As homeschoolers, from time to time, either I or my wife is asked about how we are 'socializing' our children, or the importance of 'socialization' is brought to the fore. The vast majority of people who use the word socialization in the context of education have neither thought about what it is to 'socialize' a child, nor what it means to educate a child. Education simply means sending one's child to whatever institution the government dictates in order that the child can someday have a good-paying job, and 'socialize' is simply another buzz word which has been picked up osmotically via the quotidian channel surfing and media feeding rituals of our society. The idea of socializing one’s children, when encountered in the intellectual vacuum and comforting glow of today’s media venues, manufactures a false sense of pride and self-contentment. Because one’s child is being ‘educated’ and ‘socialized’ according to the prescriptions of the herd and those "above one's pay grade" (to quote our inestimable president Obama) it is in fact a virtue, not an abdication of parental duty, to surrender one’s children to total strangers throughout the entirety of their formative years. At least, that’s what the flickering screen being rendered at 30 frames per second tells them.

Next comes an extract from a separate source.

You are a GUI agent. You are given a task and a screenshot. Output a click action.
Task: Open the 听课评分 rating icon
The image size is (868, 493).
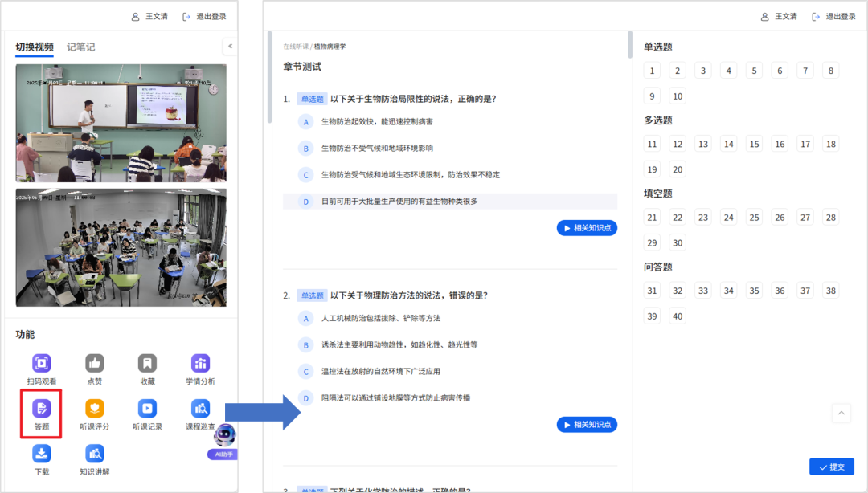(95, 408)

As such, the typical proponent of socialization, when queried as to what precisely socialization is, is unable to offer a cogent answer. This holds true for our public educators just as much as it does for those who pass the responsibility of education off to them. Some attempt to quickly reconstruct what the talking head has spoon-fed into their minds, and it generally comes out something like this: "Well, socialization is about teaching kids how to get along with others." Even more sadly, many simply assert that it’s important because the ‘experts’ have said so. Argumentum ad verecundiam à la Tocqueville, who opined that enslavement to public opinion and experts is the natural end for all democratic societies which place decision-making into the hands of those who have not been schooled in reason. For those who muster up the former response, when queried as to what 'get along' or 'others' means, the dialogue usually grinds to a peremptory halt. The most cursory glance at a typical American high school, or if one attended an American public high school in recent decades, a moment's reflection upon one's own experiences within it, will reveal that the reality sharply belies any such notion implied by the vague characterization: the kids largely flock to their own kind, form their own cliques, and rarely interact with those of the 'other' cliques, derision excepting. This is not an exception, it is the rule.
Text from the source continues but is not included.